Aim of the task:
The entries below must be copied exactly as they are.

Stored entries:

- Opening Delimiter -

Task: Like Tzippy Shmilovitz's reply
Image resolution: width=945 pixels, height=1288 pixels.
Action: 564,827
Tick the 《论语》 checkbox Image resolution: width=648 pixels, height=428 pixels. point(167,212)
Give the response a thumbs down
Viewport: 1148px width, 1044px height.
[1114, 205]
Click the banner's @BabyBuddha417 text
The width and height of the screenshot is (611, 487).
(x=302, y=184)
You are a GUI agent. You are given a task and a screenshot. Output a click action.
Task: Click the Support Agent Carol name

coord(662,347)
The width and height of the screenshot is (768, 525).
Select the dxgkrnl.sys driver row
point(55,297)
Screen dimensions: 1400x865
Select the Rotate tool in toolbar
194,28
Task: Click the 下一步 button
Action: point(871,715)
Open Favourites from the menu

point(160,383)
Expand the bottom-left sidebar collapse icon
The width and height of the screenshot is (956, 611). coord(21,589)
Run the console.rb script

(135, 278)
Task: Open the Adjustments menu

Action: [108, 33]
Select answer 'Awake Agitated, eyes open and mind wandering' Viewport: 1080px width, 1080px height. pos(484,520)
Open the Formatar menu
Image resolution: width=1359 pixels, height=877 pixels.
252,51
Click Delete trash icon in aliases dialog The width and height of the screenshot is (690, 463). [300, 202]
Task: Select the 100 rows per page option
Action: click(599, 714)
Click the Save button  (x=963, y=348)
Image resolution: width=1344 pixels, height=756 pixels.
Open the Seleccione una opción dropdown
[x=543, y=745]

- Closing Delimiter -

Exercise result:
Task: Like Tzippy Shmilovitz's reply
Image resolution: width=945 pixels, height=1288 pixels.
Action: 564,827
Tick the 《论语》 checkbox Image resolution: width=648 pixels, height=428 pixels. point(167,212)
Give the response a thumbs down
Viewport: 1148px width, 1044px height.
[1114, 205]
Click the banner's @BabyBuddha417 text
The width and height of the screenshot is (611, 487).
(x=302, y=184)
You are a GUI agent. You are given a task and a screenshot. Output a click action.
Task: Click the Support Agent Carol name

coord(662,347)
The width and height of the screenshot is (768, 525).
Select the dxgkrnl.sys driver row
point(55,297)
Screen dimensions: 1400x865
Select the Rotate tool in toolbar
194,28
Task: Click the 下一步 button
Action: point(871,715)
Open Favourites from the menu

point(160,383)
Expand the bottom-left sidebar collapse icon
The width and height of the screenshot is (956, 611). coord(21,589)
Run the console.rb script

(135, 278)
Task: Open the Adjustments menu

Action: [108, 33]
Select answer 'Awake Agitated, eyes open and mind wandering' Viewport: 1080px width, 1080px height. pos(484,520)
Open the Formatar menu
Image resolution: width=1359 pixels, height=877 pixels.
252,51
Click Delete trash icon in aliases dialog The width and height of the screenshot is (690, 463). [300, 202]
Task: Select the 100 rows per page option
Action: click(599, 714)
Click the Save button  (x=963, y=348)
Image resolution: width=1344 pixels, height=756 pixels.
Open the Seleccione una opción dropdown
[x=543, y=745]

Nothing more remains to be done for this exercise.